Services that are considered not covered by the Plan will not be eligible for reimbursement consideration. The following are some examples of services that are not eligible for reimbursement consideration: experimental/investigational services, cosmetic services, and durable medical equipment for comfort and convenience.

Once the service has been determined to be a covered service by the Plan and medically necessary, the Plan will determine if there is a provider or choice of providers within the plan’s network with the capacity to perform the requested service. This review will consider applicable state distance regulations. In the event that there is more than one network provider with capacity to perform the service, the plan will provide a choice of network providers to the requestor.

Services may be received from an out-of-network provider and will be eligible for reimbursement consideration when determined to be covered by the Plan and medically necessary. However, if an out-of-network provider is used, the member's out-of-pocket costs for covered services may be higher.

When services can be administered in various settings, the Company reserves the right to reimburse only those services that are furnished in the most appropriate and cost-effective setting that is appropriate to the member’s medical needs and condition.
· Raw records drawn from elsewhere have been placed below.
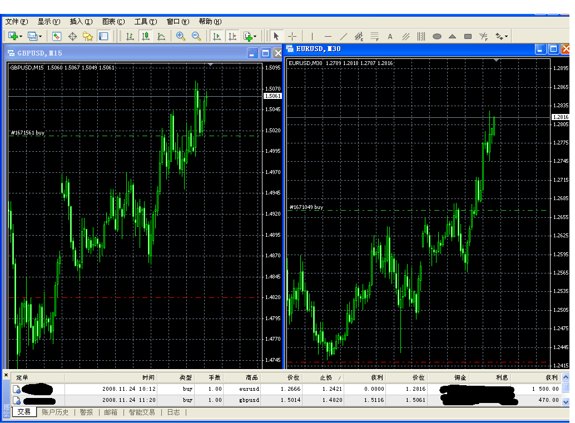
Task: Pick the triangle shape tool
Action: tap(453, 37)
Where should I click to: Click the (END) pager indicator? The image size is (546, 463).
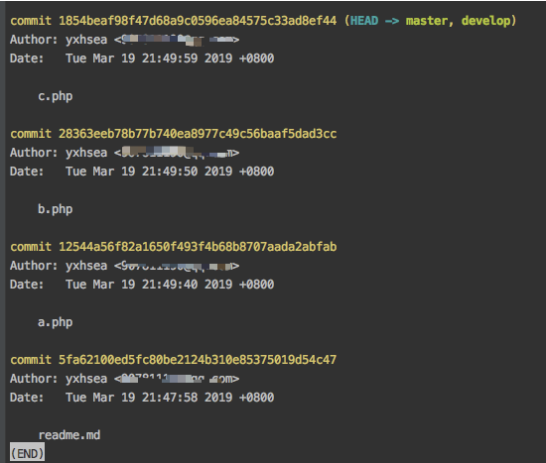pyautogui.click(x=27, y=454)
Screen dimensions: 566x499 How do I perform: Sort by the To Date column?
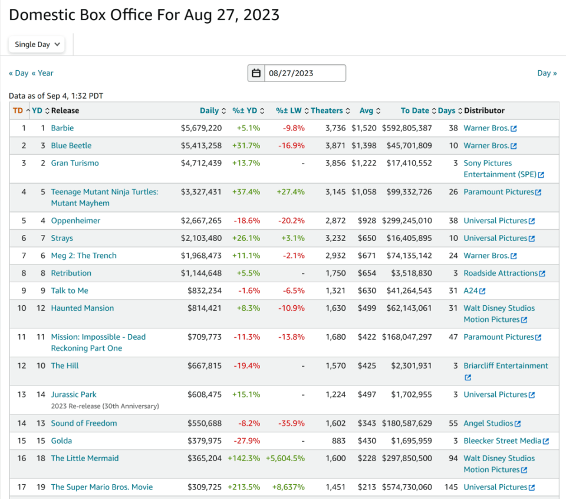414,110

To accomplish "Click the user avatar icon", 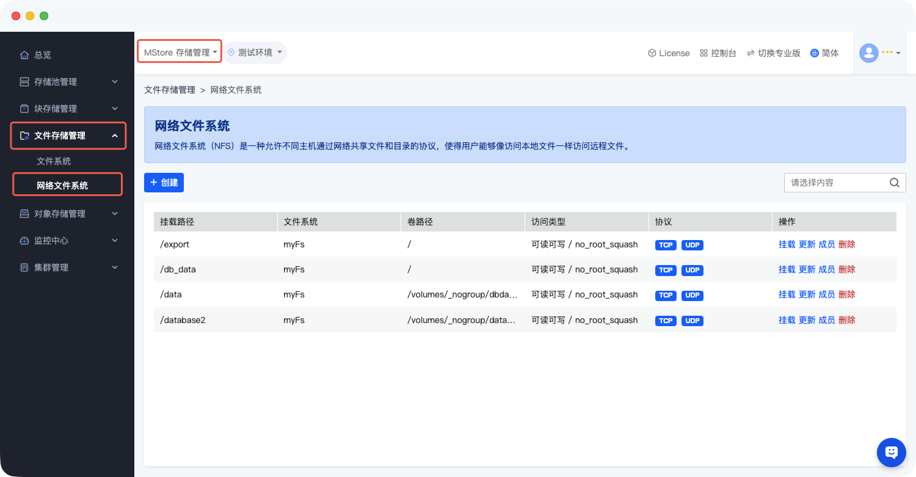I will point(868,53).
This decision is based on the member’s current medical condition and any required monitoring or additional services that may coincide with the delivery of this service.


The following general principles are the basis for the Company's determination that a service is medically necessary:
  • The service that an appropriate provider, exercising prudent clinical judgement, provides a member is appropriate and effective for preventing, evaluating, diagnosing, or treating an illness, injury, disease or its symptoms for which it is prescribed or performed, and not for experimental/investigational or cosmetic purposes; AND
  • The service is clinically appropriate, in terms of type, frequency, extent, and site and duration, and is considered effective for the member's illness, injury, or disease; AND
  • The service is appropriate with regard to generally accepted standards of medical practice within the medical community; AND
  • The service is not primarily for the convenience of the member, the member’s family, the professional provider, or other health care provider; AND
  • The service is not more costly than an alternative service or sequence of services at least as likely to produce equivalent therapeutic or diagnostic results as to the diagnosis or treatment of the member's illness, injury, or disease.
For these purposes, "generally accepted standards of medical practice" takes into consideration:
  • Standards that are based on credible scientific evidence published in peer-reviewed medical literature generally recognized by the relevant medical community;
  • Physician specialty society recommendations;
  • The views of professional providers practicing in the relevant clinical area; and
  • Any other relevant factors.
Designation of a code and/or fee does not imply reimbursement.


Subject to the terms and conditions of the applicable benefit contract, medically necessary services are covered by the Company when the applicable medical necessity criteria are met.


Covered services include all the medical care, health care services, supplies, and equipment that are covered by the Company's plan.

Medical Necessity is the term used in benefit plan designs to evaluate coverage for health care services, procedures, devices, and pharmaceuticals.


28 Pa. Code §9.679. Access requirements in service areas. [Pennsylvania Code]. Accessed May 28, 2020.

Company Benefit Contracts.

State of New Jersey. Subchapter 6. Provider Network. [New Jersey State Administrative Code]. Accessed May 28, 2020.